El
Neorrealismo italiano tuvo origen en los años posteriores a la Segunda Guerra
Mundial, en aquel entonces Italia enfrentaba una crisis económica y social.
Este movimiento se caracterizó por rodajes en
escenarios reales, uso de actores no profesionales y narrativas centradas en la
vida de las clases populares, mostrando la precariedad y
la lucha diaria de la gente común. Directores como Roberto Rossellini, Luchino
Visconti y Vittorio De Sica, junto con el guionista Cesare Zavattini, fueron
sus principales exponentes. El Neorrealismo se convirtió en una respuesta
estética y ética frente al cine de estudio y a las ficciones idealizadas de
Hollywood, buscando un cine comprometido con la realidad social.
Fuente:
【
Neorrealismo Italiano 】 Características, Historia y Películas
La
trama de Umberto D. sigue a Umberto Domenico Ferrari, un funcionario público, ya jubilado, que vive
de una pensión insuficiente. No tiene familia, y su único apoyo es María, la
criada del edificio en el que vive y donde está a punto de ser desalojado por
la casera. María y su perro, Flike, son sus únicos vínculos afectivos, símbolos
de compañía y esperanza. A lo largo de la película vemos cómo Umberto lucha por
mantener su dignidad, o tal vez su orgullo, en medio de la pobreza y la
indiferencia social.
¿Es
su dignidad lo que protege Umberto? ¿O es sólo su orgullo el que le impide
pedir ayuda?
A las personas a su alrededor no parece preocuparles su evidente situación de pobreza
(salvo a María, pero con sus propios problemas no hay mucho que ella pueda
hacer para ayudar), y pareciera que no es solamente la sociedad indiferente la
que lo olvida, sino él mismo quien, una vez “agotadas” sus opciones, renuncia a
buscar una salida.
La
puesta en escena es fundamental para entender el filme: De Sica utiliza espacios cotidianos, calles y habitaciones modestas,
él único edificio que resalta por su arquitectura es en el que Umberto trabajó,
y no sé si es porque la película no tiene color, pero me pareció que incluso
ese lugar se veía un poco descuidado.
La
cámara se detiene en gestos pequeños, pero que resaltan los sentimientos de los
personajes, como la mirada cansada de Umberto, el silencio resignado de María,
la ternura hacia el perro, elementos como estos nos transmiten crudeza, la
dureza de la vida, todo sin la necesidad de diálogos complejos ni grandes
discursos. La película se inscribe en las premisas del Neorrealismo porque rechaza el espectáculo y apuesta por la verdad emocional,
mostrando que la pobreza y la soledad no son solo actuaciones, sino
experiencias reales y, para el contexto histórico en el que fue realizada la obra,
cotidianas.
En
Flike podemos ver la última esperanza a la que se aferra Umberto, y su relación
nos enseña que, en la soledad más dura, el más mínimo gesto de afecto puede ser
un refugio de toda la indiferencia que nos rodea.

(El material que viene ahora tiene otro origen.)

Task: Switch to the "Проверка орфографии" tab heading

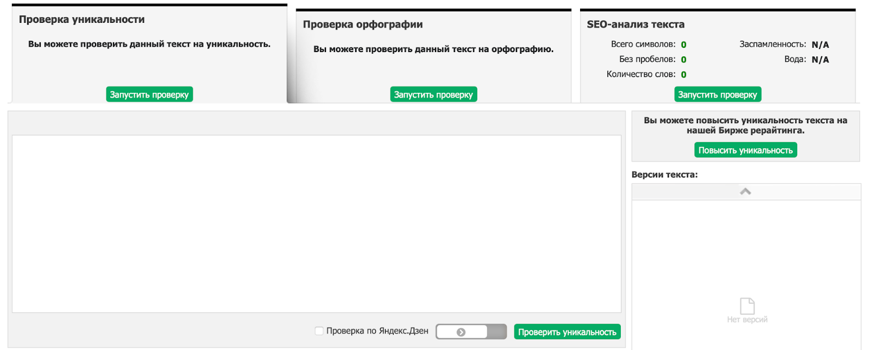Action: click(363, 24)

Dentro del Neorrealismo encontramos otras películas emblemáticas como Roma, città aperta (1945) de Rossellini, La terra trema (1948) de Visconti y Ladri di biciclette (1948) también de De Sica. Todas ellas comparten la intención de retratar la lucha cotidiana de las clases trabajadoras y los marginados,
alejándose de los finales ficticios y felices para mostrar la realidad social.
El tema de la vejez que se toca en Umberto D. no solo me parece conmovedor, o triste, sino realista. Se nos platea cómo la sociedad suele relegar a los ancianos, tratándolos como una carga, olvidando todo lo que en algún momento le aportaron, e inclusive negándoles su humanidad. El desamparo que viven tantísimos adultos mayores, sin embargo, no es lo único que podemos interpretar con esta obra, porque al fin y al cabo todos en algún momento llegaremos a cierta edad donde se nos dificulte el ser autosuficientes, es entonces donde la película nos da un mensaje quizás incómodo, pero cierto, que la juventud (bien representada en María, que aún con tantos problemas no se preocupa demasiado) no es eterna y que en un mundo abusivo, la dignidad que nos aguarde en la vejez no depende demasiado de cómo construyamos nuestras vidas hoy.
Nos obliga a reflexionar nuestras propias acciones, y entonces, tal vez, intentaremos
ser más amables y considerados con nuestros adultos mayores.